### ACTIVITY
Reading through the lines below, count those that include the string "with"; the answer is that number and nothing else.

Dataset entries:

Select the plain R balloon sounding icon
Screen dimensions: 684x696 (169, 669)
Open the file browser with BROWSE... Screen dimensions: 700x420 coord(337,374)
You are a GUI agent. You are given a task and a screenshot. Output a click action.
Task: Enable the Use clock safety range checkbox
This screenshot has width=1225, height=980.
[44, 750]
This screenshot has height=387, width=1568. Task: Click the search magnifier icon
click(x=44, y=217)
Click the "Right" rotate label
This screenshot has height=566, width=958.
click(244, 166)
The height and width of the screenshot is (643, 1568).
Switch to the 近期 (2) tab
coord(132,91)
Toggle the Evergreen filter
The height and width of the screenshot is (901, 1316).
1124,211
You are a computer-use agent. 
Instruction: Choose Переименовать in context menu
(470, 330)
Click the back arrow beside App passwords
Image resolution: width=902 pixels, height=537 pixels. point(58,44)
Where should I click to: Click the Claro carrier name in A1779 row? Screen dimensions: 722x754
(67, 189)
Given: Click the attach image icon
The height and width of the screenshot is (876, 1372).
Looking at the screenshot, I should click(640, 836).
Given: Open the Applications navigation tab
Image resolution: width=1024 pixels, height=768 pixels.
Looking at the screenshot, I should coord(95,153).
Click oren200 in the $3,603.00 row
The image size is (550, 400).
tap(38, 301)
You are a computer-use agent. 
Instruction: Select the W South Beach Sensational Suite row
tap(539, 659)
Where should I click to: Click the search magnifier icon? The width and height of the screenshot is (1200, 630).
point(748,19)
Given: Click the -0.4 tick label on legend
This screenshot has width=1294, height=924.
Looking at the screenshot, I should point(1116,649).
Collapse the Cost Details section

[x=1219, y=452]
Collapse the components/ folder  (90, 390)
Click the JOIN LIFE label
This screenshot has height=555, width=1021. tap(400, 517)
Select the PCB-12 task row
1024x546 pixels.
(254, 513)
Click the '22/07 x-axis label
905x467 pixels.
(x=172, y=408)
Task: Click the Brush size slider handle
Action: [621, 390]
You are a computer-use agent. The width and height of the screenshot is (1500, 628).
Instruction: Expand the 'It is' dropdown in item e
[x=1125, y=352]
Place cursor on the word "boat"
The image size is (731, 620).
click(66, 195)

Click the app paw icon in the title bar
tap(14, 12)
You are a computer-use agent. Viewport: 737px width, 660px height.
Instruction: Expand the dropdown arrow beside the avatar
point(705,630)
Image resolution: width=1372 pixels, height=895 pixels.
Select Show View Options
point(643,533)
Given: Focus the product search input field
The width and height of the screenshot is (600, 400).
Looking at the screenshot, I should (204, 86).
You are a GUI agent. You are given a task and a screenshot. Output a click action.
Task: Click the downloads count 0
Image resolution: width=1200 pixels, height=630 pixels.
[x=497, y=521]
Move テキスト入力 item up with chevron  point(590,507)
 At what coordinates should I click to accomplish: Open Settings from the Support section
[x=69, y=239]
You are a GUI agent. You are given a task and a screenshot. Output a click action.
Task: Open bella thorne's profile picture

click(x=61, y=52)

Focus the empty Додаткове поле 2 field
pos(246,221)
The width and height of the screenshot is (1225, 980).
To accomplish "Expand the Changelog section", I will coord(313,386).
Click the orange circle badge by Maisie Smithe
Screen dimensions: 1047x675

### EXPECTED ANSWER
2